Immunofluorescent analysis of collagen type III and V and co-localization of collagen type I with ER and Golgi. A, immunofluorescent staining of control (column C) and GLT25D1-null (column D1) cells with anti-collagen type V and anti-collagen type III antibodies (red). B, co-localization of collagen type I (red) and the ER marker protein disulfide-isomerase (PDI, green). C, co-localization of collagen type I (red) and the Golgi marker giantin (green). White arrows point to Golgi and collagen type I-positive region.

FIGURE 6.

Analysis of the unfolded protein response. A–D, real time PCR analysis of RNA extracted from control (bars C) and GLT25D1-null (bars D1) cells. Specific primers for XBP1 (A), spliced XPB1 (B), GRP78 (C), and ATF4 (D) were used with or without induction of the unfolded protein response using tunicamycin (TMC).
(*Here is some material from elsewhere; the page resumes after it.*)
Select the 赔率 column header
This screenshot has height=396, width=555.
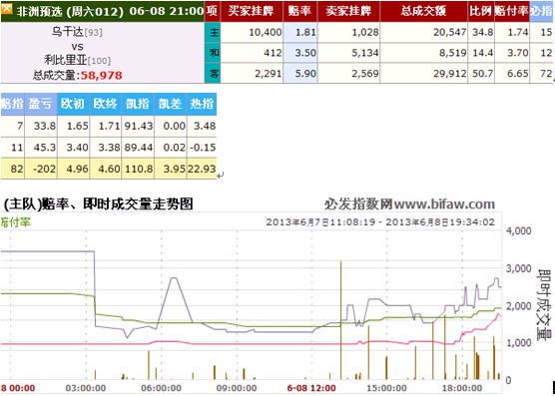point(300,11)
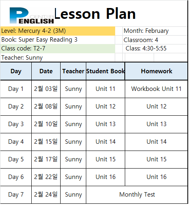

Statistically significant differences as determined by two-tailed Student's t test (p < 0.05) are marked by asterisks (n = 3 independent experiments).

FIGURE 7.

Analysis of collagen secretion. A–D, pulse-chase analysis of collagens from control (A) and GLT25D1-null (B) cells after pulse period of 4 h. C and D, collagen bands were quantified for cellular collagen (C) and for secreted collagens (D) using ImageJ. One representative experiment is shown (total n = 3 independent experiments).